Perché, se è vero che il centro della crisi economica irlandese sono le banche, il prezzo degli aiuti internazionali sarà pagato tutto col conio di una manovra correttiva che si aggira intorno ai 15 miliardi di euro in 4 anni, che varrà il 10% del Pil irlandese e che per due terzi consisterà in tagli alla spesa pubblica (welfare e pubblico impiego) e per un terzo in nuove tasse. Il classico menu di interventi, che dovrebbe riportare entro il 2014 il deficit sotto il 3% del Pil dal 32% cui è arrivato oggi. La sforbiciata, stando alle prime dichiarazioni del premier irlandese Brian Cowen, potrebbe concentrarsi sulla riduzione del salario minimo e dell’indennità di disoccupazione.

Sembra invece che l’aliquota di imposta sulle società (12,5%) non verrà toccata. Il regime fiscale "paradisiaco" che ha invogliato molte multinazionali a trasferirsi nella patria di James Joyce potrebbe uscire indenne da un ridimensionamento che, invece, non risparmierà la maggioranza degli irlandesi. Oggi il portavoce della Commissione europea, Amadeu Altafaj, ha detto che Bruxelles non considera inevitabile l’aumento delle tasse societarie in Irlanda come condizione per ottenere i finanziamenti dell’Ue, del Fmi e del Fondo di stabilità dell’Eurozona. Il capitolo però resta aperto, visto che due grandi azionisti del club Europa che finanzia gli aiuti, Germania e Francia, considerano quell’aliquota una forma di dumping e concorrenza sleale nei confronti degli altri paesi.

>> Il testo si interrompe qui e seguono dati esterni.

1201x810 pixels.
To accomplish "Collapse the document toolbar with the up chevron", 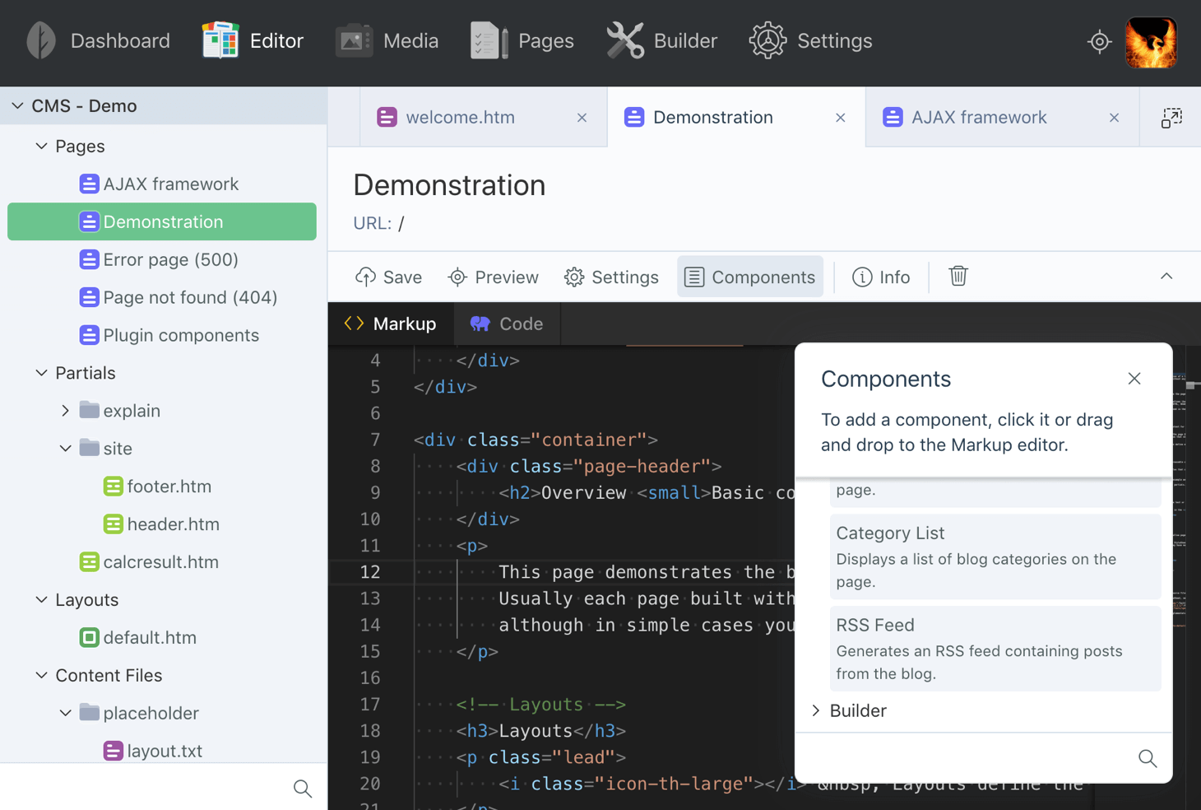I will [1166, 277].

Il quadro politico e sociale irlandese esce destabilizzato dalla svolta di Dublino. I sindacati hanno già annunciato una prima manifestazione di protesta per sabato 27 novembre. Mentre i Verdi, in coalizione al governo con il Fianna Fail di Cowen, hanno chiesto la convocazione di elezioni anticipate per il prossimo gennaio. Il Green Party assicurerà l’appoggio al varo del pacchetto finanziario, ma subito dopo abbandonerà la coalizione di governo. ‘Lasciare il Paese senza un governo prima che questi problemi vengano risolti sarebbe dannoso e rappresenterebbe una violazione degli impegni che ci siamo presi’, si legge in un comunicato del partito. Ma per i Verdi le elezioni a metà gennaio sono inevitabili: "La gente si sente ingannata e tradita’, ha detto il segretario del Green Party John Gormley.

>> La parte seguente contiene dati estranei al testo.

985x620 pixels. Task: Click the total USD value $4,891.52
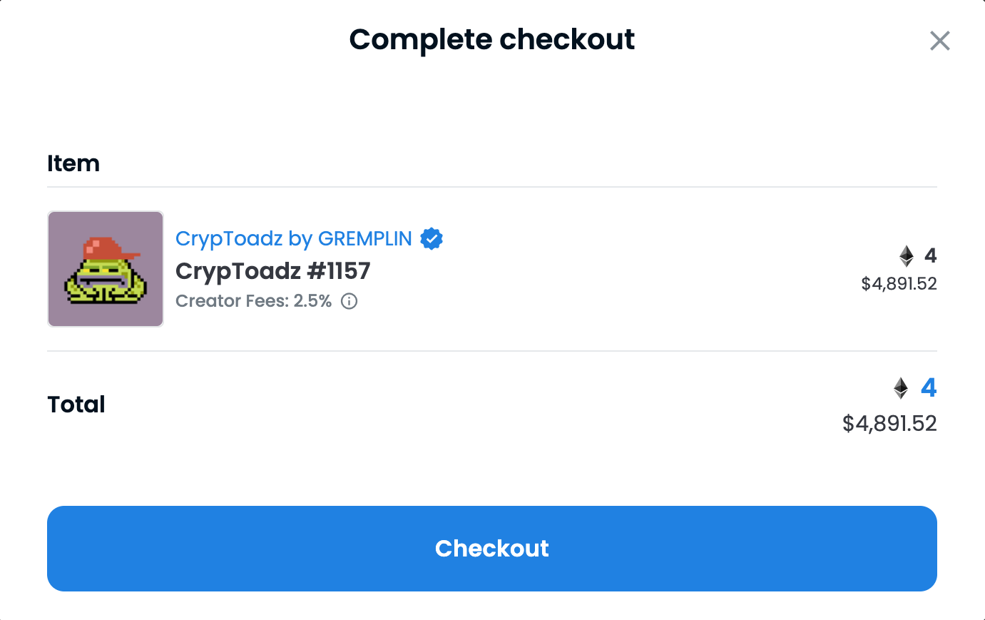coord(889,424)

La stampa irlandese, interpretando gli umori dei cittadini, parla di "resa" all’Unione Europea e al Fondo Monetario Internazionale e incolpa il governo. L’Irish Times invita il governo a dimettersi: "Le elezioni anticipate sono necessarie per porre fine a questa ignominia". Mentre l’Irish Sun scrive che "dopo due settimane di bugie, il governo va a mendicare a Bruxelles, per un fallimento provocato dai suoi governanti", E aggiunge: "Dei burocrati non eletti gestiranno i nostri affari. Ma almeno ci resta una strada: quella di punire coloro che portano la responsabilità di aver distrutto la nostra nazione". L’Irish Daily denuncia un "capitolazione senza precedenti" e parla di una "resa vergognosa" firmata dal governo che "mette fine a 90 anni di indipendenza".

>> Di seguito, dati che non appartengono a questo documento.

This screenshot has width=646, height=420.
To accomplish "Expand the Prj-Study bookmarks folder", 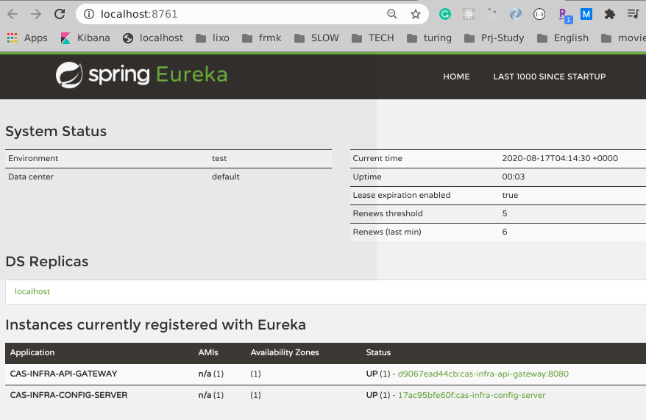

Il varo degli aiuti europei all’Irlanda attiverà per la prima volta il Fondo salva-Stati varato a maggio: una cassaforte da 440 miliardi di euro, a carattere temporaneo (scade nel 2013, ma sono allo studio correttivi per renderla permanente) e finanziata con l’emissione di bond garantiti dai paesi della zona euro. Nel caso irlandese, vi si potranno aggiungere prestiti accordati dalla Commissione Ue (massimo 60 miliardi di euro) e dal Fmi (non oltre i 250 miliardi di euro). Anche la vicina Gran Bretagna (il cui sistema finanziario è strettamente collegato a quello irlandese) aggiungerà, di suo, un prestito bilaterale di circa 8 miliardi di euro.

Salvare la moneta unica sta diventando sempre più oneroso per i cittadini europei. Anche se non è all’euro che si devono addebitare le colpe di una cattiva gestione politica dalle parti di Dublino. Il ministro delle Finanze irlandese, Brian Lenihan, ha provato a difendere l’operato del suo governo dichiarando che l’Irlanda "non è in fallimento" ma che "in questi ultimi anni il nostro margine di manovra (per ottenere prestiti sul mercato internazionale) si era notevolmente ridotto".

Difesa della moneta e mercato internazionale: già si rincorrono le voci sulla prossima vittima di questa incudine e di questo martello. E’ un paese il cui nome inizia con la "P" e che confina con la Spagna.